▶ **PÁGINA**:
........
Somos todos envolvidos.

Vamos refletir sobre uma questão fundamental em qualquer sociedade: a nossa participação, o que significa dizer também nossa liberdade de ser. Nossa chamada Sociedade Democrática levantou uma série de princípios, onde a máxima está no direito à deliberação coletiva exercido através do voto e expresso nas pessoas de seus representantes que, de fato, têm estado ao largo do que se denomina uma sociedade de direitos, e direitos igualitários.

O que assistimos em nosso dia-a-dia é o descaso com as regras de um convívio onde a palavra não esteja tão dissociada das ações. Sabemos sim que vivemos num gigantesco abismo entre palavra-ação , de tal forma que a ironia, o deboche, o sorriso indefinido de Gioconda , dominam esse cenário tão propício a toda e qualquer perversão. E nesse amplo contexto, a produção de atos legislativos abundam, o que nos faz lembrar a máxima de Tácito: “corruptissima respublica, plurimae leges” ( quanto mais leis, mais corrupta a república ).

Durante tempos correu a idéia de que a Psicanálise e, por sua vez, os psicanalistas, viviam num estado tal de distanciamento do social que em seus consultórios pairava um mundo de interpretações e idéias que somente serviriam ao prazer daquela dupla ou, talvez mesmo, de um deles, em ter adeptos a uma prática de “nobres intelectuais”. Mas, tudo isso constitui e sempre constituiu uma visão por demais errônea e, mais ainda, uma visão cuja intenção é o ataque ao próprio conhecimento psicanalítico, um ataque dirigido à destruição de um instrumento de intervenção social, que é também a Psicanálise, dificultando, desta forma, a que parcelas da população adquiram uma condição mais participativa e reivindicadora de direitos.

Ora, lembremos da frase de Freud ao aportar nos EUA, uma sociedade conduzida pelas regras de comportamentos esperados: disse Freud , “nem imaginam que lhes trazemos a peste!” O que Freud queria dizer com isso é que a Psicanálise se fazia como um interesse de investigação psíquica onde a verdade de cada um compromete com o status social, ou seja, a Psicanálise implica numa maior interação entre as condutas pessoais e o status social.
........
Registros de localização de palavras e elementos
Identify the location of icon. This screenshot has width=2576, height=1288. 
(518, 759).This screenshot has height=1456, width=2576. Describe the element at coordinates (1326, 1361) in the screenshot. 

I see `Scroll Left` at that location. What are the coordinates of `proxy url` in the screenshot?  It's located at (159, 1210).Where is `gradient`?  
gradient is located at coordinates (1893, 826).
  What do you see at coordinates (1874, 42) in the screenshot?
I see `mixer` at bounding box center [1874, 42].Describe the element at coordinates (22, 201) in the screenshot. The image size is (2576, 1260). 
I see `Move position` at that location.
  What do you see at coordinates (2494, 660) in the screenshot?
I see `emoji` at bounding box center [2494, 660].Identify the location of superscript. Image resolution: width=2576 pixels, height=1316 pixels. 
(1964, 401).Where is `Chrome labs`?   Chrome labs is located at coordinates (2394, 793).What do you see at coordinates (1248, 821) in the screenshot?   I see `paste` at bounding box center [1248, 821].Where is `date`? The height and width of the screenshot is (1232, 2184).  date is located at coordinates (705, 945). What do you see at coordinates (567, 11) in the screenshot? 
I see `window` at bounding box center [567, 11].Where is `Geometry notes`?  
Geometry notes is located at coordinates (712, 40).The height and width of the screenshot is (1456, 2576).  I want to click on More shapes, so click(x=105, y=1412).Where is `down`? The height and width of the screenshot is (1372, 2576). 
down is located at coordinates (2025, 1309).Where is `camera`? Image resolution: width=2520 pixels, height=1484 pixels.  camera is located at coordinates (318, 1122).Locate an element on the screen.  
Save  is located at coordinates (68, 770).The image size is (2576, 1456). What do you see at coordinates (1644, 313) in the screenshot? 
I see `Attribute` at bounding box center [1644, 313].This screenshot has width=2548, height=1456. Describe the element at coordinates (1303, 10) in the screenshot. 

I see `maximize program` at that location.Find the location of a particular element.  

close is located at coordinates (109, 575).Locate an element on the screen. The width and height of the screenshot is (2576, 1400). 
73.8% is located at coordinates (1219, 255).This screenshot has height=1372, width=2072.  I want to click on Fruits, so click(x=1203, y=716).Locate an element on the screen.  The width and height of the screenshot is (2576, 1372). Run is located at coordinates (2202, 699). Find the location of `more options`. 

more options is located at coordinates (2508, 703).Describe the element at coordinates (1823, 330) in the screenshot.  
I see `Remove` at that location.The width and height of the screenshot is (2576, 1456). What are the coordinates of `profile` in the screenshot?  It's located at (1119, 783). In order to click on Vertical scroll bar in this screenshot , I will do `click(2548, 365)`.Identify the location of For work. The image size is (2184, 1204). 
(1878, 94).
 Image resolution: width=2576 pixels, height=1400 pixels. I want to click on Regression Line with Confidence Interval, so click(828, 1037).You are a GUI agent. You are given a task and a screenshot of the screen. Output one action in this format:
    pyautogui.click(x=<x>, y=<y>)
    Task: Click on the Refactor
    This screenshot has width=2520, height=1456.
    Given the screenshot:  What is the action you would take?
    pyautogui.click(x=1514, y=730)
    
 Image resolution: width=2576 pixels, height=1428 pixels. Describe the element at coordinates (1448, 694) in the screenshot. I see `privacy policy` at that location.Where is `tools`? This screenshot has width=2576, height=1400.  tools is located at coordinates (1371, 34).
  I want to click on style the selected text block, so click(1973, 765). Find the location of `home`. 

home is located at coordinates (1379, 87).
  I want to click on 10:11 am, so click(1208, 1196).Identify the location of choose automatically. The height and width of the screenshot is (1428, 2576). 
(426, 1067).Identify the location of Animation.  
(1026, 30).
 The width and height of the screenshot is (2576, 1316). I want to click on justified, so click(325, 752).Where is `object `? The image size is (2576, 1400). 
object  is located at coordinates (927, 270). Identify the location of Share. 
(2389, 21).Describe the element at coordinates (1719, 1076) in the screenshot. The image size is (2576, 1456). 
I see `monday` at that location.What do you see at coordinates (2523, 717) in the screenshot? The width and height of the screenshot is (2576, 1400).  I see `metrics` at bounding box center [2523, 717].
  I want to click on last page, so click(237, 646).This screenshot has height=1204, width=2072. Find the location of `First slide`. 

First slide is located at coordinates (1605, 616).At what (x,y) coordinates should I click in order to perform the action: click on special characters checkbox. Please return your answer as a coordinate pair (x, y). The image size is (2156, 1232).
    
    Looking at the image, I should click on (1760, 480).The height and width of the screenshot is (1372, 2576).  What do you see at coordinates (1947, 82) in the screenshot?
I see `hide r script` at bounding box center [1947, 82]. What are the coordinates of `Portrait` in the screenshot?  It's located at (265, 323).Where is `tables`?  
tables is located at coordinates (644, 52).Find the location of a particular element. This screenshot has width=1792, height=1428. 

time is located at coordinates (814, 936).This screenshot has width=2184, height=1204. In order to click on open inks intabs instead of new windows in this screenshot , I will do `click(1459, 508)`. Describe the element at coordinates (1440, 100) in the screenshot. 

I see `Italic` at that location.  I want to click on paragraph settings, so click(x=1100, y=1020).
........
▶ **EXERCÍCIOS**:
[a] Atualize tudo o que vai de "Vamos refletir sobre" até "e direitos igualitários." no texto sobre participação social, substituindo "voto" por "sufrágio".
[b] Por favor, escreva a continuação do texto sobre participação social a partir do ponto em que ele termina.

▶ **RESPOSTAS ESCRITAS**:
[a]
Vamos refletir sobre uma questão fundamental em qualquer sociedade: a nossa participação, o que significa dizer também nossa liberdade de ser. Nossa chamada Sociedade Democrática levantou uma série de princípios, onde a máxima está no direito à deliberação coletiva exercido através do sufrágio e expresso nas pessoas de seus representantes que, de fato, têm estado ao largo do que se denomina uma sociedade de direitos, e direitos igualitários.

[b]
Como não pensar que a Psicanálise sempre foi um risco para os países totalitaristas? Temos inumeráveis exemplos na história: durante a Alemanha nazista os livros de Freud foram proibidos e queimados. Freud teve de exilar-se na Inglaterra em Hampstead, norte de Londres; na Argentina totalitária houve perseguição aos psicanalistas, quando muitos vieram para o Brasil. O Brasil também teve sua história de distorção com o famoso caso Amílcar Lobo, de conivência com a tortura. As telas de cinema ilustram tais acontecimentos como o filme Farenheit 451 , de François Truffaut , o livro 1984 , de George Orwell , de onde surgiu a figura do Grande Irmão ( O Big Brother, que a todos monitoram através de telas de televisão ) e as obras de J.J. Veiga , no Brasil.


Cena do filme Farenheit 451

Assim é que totalitarismo, ditaduras, estados altamente corruptos têm na Psicanálise uma desdenhosa antagônica. A isso é que quero chamar atenção: o ataque à Psicanálise nos termos de uma suposta decadência, de uma “ineficácia”, de ser um conhecimento que compactua com o estado alienado de um povo, tudo isso, na realidade, expressa o imenso perigo quanto a sua vigorosa condição de trazer à tona o reprimido , de provocar o reconhecimento de si mesmo e, por sua vez, de ser revolucionária por efeito da maior integração na vida social.

Bem, é bem verdade que, como em todas as áreas do conhecimento, a generalidade falseia a verdade. Muitos se utilizam do termo psicanalista enquanto que de fato exercem outras práticas, algumas vezes alienantes.

Einstein introduziu, com a teoria da relatividade, um conhecimento que veio a contribuir para a melhoria da vida humana e, por outro lado, permitiu também que Hiroshima experimentasse os resultados do uso destrutivo daquele mesmo conhecimento. Assim é que entendemos que todo profissional necessita de uma visão ética que o conduza em suas práticas, pois o saber não tem qualquer implicação com o que seja bom ou o que seja mau. Isso cabe a nós, seres humanos formados em concepções morais e éticas, tendo em vista o que escolhemos como modo de vida adequado.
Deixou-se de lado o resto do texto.